→ **The exercise**
Put every line of the data below into a numbered list, leaving out any blank lines.

****************

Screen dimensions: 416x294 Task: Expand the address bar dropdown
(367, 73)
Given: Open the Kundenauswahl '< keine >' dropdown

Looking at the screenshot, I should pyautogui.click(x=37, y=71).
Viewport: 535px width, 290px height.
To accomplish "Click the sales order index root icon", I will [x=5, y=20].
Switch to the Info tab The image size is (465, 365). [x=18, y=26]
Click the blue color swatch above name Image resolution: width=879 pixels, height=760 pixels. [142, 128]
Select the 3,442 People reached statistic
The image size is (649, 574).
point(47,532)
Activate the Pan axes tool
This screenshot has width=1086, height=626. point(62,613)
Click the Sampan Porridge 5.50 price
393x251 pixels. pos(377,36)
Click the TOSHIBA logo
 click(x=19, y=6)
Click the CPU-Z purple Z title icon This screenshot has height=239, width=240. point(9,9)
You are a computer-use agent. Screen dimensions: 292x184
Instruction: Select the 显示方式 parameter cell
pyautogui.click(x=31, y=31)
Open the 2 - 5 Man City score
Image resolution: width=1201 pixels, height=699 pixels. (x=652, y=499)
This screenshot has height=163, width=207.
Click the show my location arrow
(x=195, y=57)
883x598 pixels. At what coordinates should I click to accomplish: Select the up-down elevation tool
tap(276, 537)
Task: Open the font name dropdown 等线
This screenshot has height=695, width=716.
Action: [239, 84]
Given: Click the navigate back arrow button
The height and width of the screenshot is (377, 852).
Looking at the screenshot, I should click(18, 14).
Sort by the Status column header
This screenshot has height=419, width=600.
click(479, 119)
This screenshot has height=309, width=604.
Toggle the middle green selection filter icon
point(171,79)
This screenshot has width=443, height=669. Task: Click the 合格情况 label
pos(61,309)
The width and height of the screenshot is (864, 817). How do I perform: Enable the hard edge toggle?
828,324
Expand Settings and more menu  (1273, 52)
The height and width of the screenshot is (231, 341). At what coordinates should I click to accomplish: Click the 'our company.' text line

****************

→ **Output for this task**
1. Screen dimensions: 416x294 Task: Expand the address bar dropdown
2. (367, 73)
3. Given: Open the Kundenauswahl '< keine >' dropdown
4. Looking at the screenshot, I should pyautogui.click(x=37, y=71).
5. Viewport: 535px width, 290px height.
6. To accomplish "Click the sales order index root icon", I will [x=5, y=20].
7. Switch to the Info tab The image size is (465, 365). [x=18, y=26]
8. Click the blue color swatch above name Image resolution: width=879 pixels, height=760 pixels. [142, 128]
9. Select the 3,442 People reached statistic
10. The image size is (649, 574).
11. point(47,532)
12. Activate the Pan axes tool
13. This screenshot has width=1086, height=626. point(62,613)
14. Click the Sampan Porridge 5.50 price
15. 393x251 pixels. pos(377,36)
16. Click the TOSHIBA logo
17.  click(x=19, y=6)
18. Click the CPU-Z purple Z title icon This screenshot has height=239, width=240. point(9,9)
19. You are a computer-use agent. Screen dimensions: 292x184
20. Instruction: Select the 显示方式 parameter cell
21. pyautogui.click(x=31, y=31)
22. Open the 2 - 5 Man City score
23. Image resolution: width=1201 pixels, height=699 pixels. (x=652, y=499)
24. This screenshot has height=163, width=207.
25. Click the show my location arrow
26. (x=195, y=57)
27. 883x598 pixels. At what coordinates should I click to accomplish: Select the up-down elevation tool
28. tap(276, 537)
29. Task: Open the font name dropdown 等线
30. This screenshot has height=695, width=716.
31. Action: [239, 84]
32. Given: Click the navigate back arrow button
33. The height and width of the screenshot is (377, 852).
34. Looking at the screenshot, I should click(18, 14).
35. Sort by the Status column header
36. This screenshot has height=419, width=600.
37. click(479, 119)
38. This screenshot has height=309, width=604.
39. Toggle the middle green selection filter icon
40. point(171,79)
41. This screenshot has width=443, height=669. Task: Click the 合格情况 label
42. pos(61,309)
43. The width and height of the screenshot is (864, 817). How do I perform: Enable the hard edge toggle?
44. 828,324
45. Expand Settings and more menu  (1273, 52)
46. The height and width of the screenshot is (231, 341). At what coordinates should I click to accomplish: Click the 'our company.' text line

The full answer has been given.